_Action item a_:
Using the text excerpt, answer:
(i) Most of the shooting crew were Navy PHs from which office?
(ii) Which president cut the shooting crews down to the minimum?
(iii) How many miles away were the people telling the writer how things actually were in the districts?
──────── Text excerpt ────────
He had a shooting crew trailing along with him everywhere he went. Most of the shooting crew were Navy PHs who came from the CHINFO Liason Office for the White House at the Navy Photo Center. Some of those memorable shots of LBJ were done by Navy PHs, mostly PH1s, and were either stills or film. By everywhere, I mean everywhere, even if it was as insignificant as puppies on the steps of the Capitol building. A friend of mine on the shooting crew gave me some prints of those shots. Two of the guys who trailed along with LBJ were designated as strictly MOPIC cameramen. There was an entire office devoted to editing LBJ’s films at NPC. Some day, I’ll tell you guys my one and only flag office story, which had to do with Mrs. LBJ (Lady Bird) coming over to NPC to the screening room to watch one of those films.
The point is that he was quite vain and wanted his ‘legacy’ completely recorded, unlike Nixon, who cut the shooting crews down to the minimum.
To put it bluntly, if you wanted to do something in WDC, you only did it if LBJ had your nuts in his pocket, Alberich.
It did not hurt that Lady Bird made a shit ton off of Bell Helo’s.
In Afghanistan, I had people at Bagram throwing back at me and telling me I didn’t know what I was talking about.
So, here I am in my sector working in these districts everyday, but people 120 miles away (Sitting at a desk) are telling me how things actually are in them.
Why? Because I was saying, “Hey this is not doing so well.” For the reports I was submitting saying, “Yep, its fine here, they are ready for transition to Afghan control” I didn’t hear a peep.
──────── Supplied material ────────
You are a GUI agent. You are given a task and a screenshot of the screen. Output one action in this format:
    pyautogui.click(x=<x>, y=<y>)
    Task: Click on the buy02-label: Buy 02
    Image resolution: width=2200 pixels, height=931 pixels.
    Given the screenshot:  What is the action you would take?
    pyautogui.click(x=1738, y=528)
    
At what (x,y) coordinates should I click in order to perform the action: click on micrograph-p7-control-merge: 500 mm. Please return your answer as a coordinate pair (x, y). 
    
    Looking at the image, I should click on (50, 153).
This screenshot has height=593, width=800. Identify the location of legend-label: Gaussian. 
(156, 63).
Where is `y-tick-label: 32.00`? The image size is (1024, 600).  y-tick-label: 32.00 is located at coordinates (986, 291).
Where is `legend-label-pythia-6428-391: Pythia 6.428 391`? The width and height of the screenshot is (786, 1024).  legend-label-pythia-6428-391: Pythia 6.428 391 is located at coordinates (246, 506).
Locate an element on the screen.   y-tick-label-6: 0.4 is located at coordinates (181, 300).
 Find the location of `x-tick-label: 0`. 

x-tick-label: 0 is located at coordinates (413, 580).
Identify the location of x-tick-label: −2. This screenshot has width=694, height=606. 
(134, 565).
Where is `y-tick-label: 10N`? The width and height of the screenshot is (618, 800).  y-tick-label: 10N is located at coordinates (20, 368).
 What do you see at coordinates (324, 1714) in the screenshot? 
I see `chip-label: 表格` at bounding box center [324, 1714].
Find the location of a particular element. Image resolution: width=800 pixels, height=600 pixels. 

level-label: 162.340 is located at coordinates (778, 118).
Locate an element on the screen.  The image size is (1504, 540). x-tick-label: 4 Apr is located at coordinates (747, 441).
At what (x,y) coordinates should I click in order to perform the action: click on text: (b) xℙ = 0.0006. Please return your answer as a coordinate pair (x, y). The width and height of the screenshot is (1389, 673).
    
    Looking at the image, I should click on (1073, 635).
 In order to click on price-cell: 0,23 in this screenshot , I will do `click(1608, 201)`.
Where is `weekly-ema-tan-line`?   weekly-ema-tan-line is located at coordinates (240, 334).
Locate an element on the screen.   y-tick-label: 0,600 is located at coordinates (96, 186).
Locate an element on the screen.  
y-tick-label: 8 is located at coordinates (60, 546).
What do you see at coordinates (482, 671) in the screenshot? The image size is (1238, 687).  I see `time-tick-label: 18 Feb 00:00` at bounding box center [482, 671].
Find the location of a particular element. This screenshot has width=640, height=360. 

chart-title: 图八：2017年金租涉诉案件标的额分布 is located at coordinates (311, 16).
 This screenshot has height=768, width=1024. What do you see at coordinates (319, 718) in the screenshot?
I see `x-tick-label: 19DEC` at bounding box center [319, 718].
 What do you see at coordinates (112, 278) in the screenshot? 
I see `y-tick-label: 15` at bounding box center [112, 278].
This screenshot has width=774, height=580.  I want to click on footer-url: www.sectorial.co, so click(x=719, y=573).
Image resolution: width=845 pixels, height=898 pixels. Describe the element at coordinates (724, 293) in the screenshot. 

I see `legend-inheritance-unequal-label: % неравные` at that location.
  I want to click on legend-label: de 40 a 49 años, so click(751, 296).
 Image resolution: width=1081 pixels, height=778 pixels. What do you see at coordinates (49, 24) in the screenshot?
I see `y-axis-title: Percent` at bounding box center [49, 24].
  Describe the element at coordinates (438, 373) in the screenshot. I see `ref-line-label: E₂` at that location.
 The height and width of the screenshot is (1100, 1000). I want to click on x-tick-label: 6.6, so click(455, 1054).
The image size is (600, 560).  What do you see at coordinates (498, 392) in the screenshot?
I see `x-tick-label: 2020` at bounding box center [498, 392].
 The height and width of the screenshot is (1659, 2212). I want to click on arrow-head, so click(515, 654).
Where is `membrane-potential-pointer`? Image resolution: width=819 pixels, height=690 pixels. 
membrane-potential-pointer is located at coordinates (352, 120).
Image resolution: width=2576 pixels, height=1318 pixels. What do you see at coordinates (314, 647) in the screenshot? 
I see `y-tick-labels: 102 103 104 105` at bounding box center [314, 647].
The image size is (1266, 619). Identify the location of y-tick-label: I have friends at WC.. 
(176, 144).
────────
_Action item b_: In the saved entries, rename "screenshot" to "screen capture" from the line with "Find the location of a particular element. Image" up to and including the line with "coordinates (240, 334).". Output only those lines with everything else left unchanged.

_Your response a_:
(i) The CHINFO liaison office for the White House at the Navy Photo Center
(ii) Nixon
(iii) 120 miles

_Your response b_:
Find the location of a particular element. Image resolution: width=800 pixels, height=600 pixels. 

level-label: 162.340 is located at coordinates (778, 118).
Locate an element on the screen.  The image size is (1504, 540). x-tick-label: 4 Apr is located at coordinates (747, 441).
At what (x,y) coordinates should I click in order to perform the action: click on text: (b) xℙ = 0.0006. Please return your answer as a coordinate pair (x, y). The width and height of the screen capture is (1389, 673).
    
    Looking at the image, I should click on (1073, 635).
 In order to click on price-cell: 0,23 in this screen capture , I will do `click(1608, 201)`.
Where is `weekly-ema-tan-line`?   weekly-ema-tan-line is located at coordinates (240, 334).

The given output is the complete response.